Ann R Coll Surg Engl. 1998 May;80(3):203-9.
The hip joint is commonly affected in juvenile chronic arthritis (JCA) and involvement is usually bilateral. It is well established that the involvement of the hip in JCA is the most important reason that the patient will lose independence and mobility. The positive gains, both in terms of hip function and the overall functional capability, of the patients of JCA after hip replacement have been shown by several studies. There have been many reports regarding cemented total hip replacement in young patients with JCA. The short-term results have been excellent, but failure rates were considerably higher with further follow-up. To our knowledge there have been no other reports to date of the results of cementless arthroplasty of the hip in this condition. We reviewed the results of 25 primary uncemented total hip replacements (THR) in 16 patients with JCA. The mean postoperative follow-up time was 4.5 years (range 1-19 years). The clinical results were evaluated using the modified Harris hip score. The functional outcome was assessed by a scoring system described by Witt et al. The most significant long-term problem was acetabular loosening (12%) in our series.

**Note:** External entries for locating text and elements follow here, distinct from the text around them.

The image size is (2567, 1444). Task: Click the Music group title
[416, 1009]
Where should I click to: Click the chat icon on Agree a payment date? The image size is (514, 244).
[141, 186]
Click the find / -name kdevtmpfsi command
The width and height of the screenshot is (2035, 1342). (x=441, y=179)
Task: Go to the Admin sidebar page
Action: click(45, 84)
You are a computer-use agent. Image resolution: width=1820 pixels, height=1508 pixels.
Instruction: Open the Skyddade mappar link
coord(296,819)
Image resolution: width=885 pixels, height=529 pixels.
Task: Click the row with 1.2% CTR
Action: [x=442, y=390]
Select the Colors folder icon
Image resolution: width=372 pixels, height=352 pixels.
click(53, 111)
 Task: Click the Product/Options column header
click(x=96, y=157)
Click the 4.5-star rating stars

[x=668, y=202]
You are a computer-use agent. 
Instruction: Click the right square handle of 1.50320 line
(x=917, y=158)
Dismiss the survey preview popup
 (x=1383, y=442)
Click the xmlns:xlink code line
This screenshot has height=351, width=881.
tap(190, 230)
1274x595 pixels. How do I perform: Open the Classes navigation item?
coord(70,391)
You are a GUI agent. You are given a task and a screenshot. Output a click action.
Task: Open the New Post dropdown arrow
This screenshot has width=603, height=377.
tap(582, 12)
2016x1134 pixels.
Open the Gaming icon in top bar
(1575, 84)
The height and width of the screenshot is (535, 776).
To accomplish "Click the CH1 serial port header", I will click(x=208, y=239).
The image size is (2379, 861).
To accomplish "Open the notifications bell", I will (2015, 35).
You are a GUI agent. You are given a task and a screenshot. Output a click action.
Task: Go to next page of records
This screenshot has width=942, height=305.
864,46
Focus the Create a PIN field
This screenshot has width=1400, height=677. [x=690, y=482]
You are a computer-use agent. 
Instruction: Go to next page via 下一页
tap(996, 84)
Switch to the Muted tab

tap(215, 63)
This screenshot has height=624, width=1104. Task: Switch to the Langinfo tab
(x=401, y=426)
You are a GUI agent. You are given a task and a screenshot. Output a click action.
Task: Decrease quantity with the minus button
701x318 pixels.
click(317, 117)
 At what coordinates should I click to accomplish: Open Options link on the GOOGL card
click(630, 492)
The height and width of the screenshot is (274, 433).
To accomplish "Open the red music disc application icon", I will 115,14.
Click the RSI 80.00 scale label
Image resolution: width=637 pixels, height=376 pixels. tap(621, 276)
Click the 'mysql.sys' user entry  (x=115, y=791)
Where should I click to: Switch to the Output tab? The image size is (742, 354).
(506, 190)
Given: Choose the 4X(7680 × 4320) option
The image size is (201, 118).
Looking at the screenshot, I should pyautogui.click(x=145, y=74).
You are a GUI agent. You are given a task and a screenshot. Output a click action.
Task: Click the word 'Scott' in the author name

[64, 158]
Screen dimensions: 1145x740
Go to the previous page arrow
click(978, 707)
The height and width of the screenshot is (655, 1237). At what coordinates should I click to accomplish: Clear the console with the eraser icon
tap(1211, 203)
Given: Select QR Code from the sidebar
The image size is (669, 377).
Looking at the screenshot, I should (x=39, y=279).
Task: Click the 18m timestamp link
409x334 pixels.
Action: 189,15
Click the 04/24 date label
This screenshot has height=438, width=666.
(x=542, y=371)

髋关节在青少年慢性关节炎(JCA)中常受累,且通常为双侧受累。众所周知,JCA累及髋关节是患者失去独立能力和活动能力的最重要原因。多项研究表明,JCA患者行髋关节置换术后,在髋关节功能和整体功能能力方面均有积极改善。关于年轻JCA患者行骨水泥型全髋关节置换术已有许多报道。短期效果极佳,但进一步随访发现失败率相当高。据我们所知,迄今为止尚无关于这种情况下非骨水泥型髋关节置换术结果的其他报道。我们回顾了16例JCA患者行25例初次非骨水泥型全髋关节置换术(THR)的结果。术后平均随访时间为4.5年(范围1 - 19年)。采用改良Harris髋关节评分评估临床结果。功能结局通过Witt等人描述的评分系统进行评估。在我们的系列研究中,最显著的长期问题是髋臼松动(12%)。